Young men, most of them unemployed, stood in front of shotgun houses
sipping Purple Drank. Others dealt dope in front of strip-malls and
on side streets in broad daylight. The Justice Mapping Center
estimates that Texas taxpayers spent $10 million to incarcerate the
117 state prison inmates who were paroled to Kashmere Gardens last year.

Al Jarreau Davis, 26, was released back to Kashmere Gardens five
months ago after serving less than a year in state jail for drug
possession. It was his second jail term. Mr. Davis and his older
brother, Bay Davis, also a recently released drug offender, support
themselves by selling marijuana and crack cocaine.

A third Davis brother was shot to death a year ago during an argument
after a traffic accident.

"There ain't no jobs out here for someone like me," said Al Jarreau
Davis. Both brothers said they fully expected to be arrested again, or worse.

"I'm probably going to stay out on the street until somebody murders
me," said Bay Davis, matter-of-factly.

And new parolees keep coming. Every few weeks, several dozen inmates
assemble in the chapel of the state prison in Huntsville on the eve
of their release for a two-hour orientation program by Christian
outreach workers. The prisoners are offered phone lists of clinics,
churches, shelters and drug treatment programs. Then they file out of
the chapel and back to their cells for one more night of restless confinement.

It is a shoestring program and most inmates do not participate, said
the Rev. Emmett Solomon, a prison minister who leads the classes.
"Most of what they get to prepare them for their release, they get
right here," Mr. Solomon said. "But it's probably too little, too late."
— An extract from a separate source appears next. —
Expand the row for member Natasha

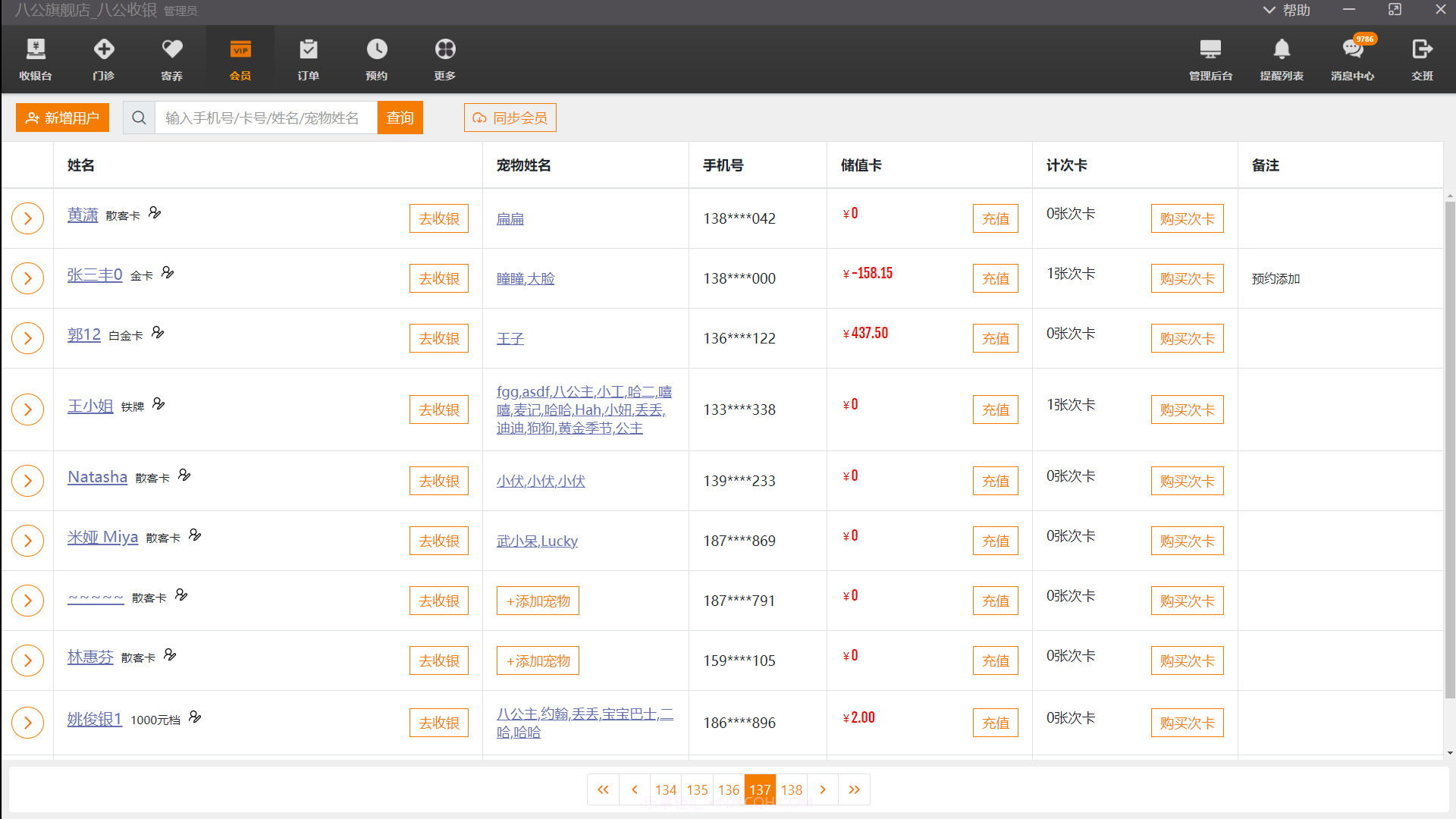[27, 480]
Mr. Taylor, the Sunnyside drug dealer, was in a recent class. He left
for the bus station the next morning, with about 40 other men,
wearing tattered, unfashionable donated clothes and carrying their
possessions in mesh bags.

As Mr. Taylor got off the bus in Houston later in the afternoon, a
passing stranger who called himself Ice welcomed him home.

"Hey man, I know how it is," he told Mr. Taylor. "I just got out, too."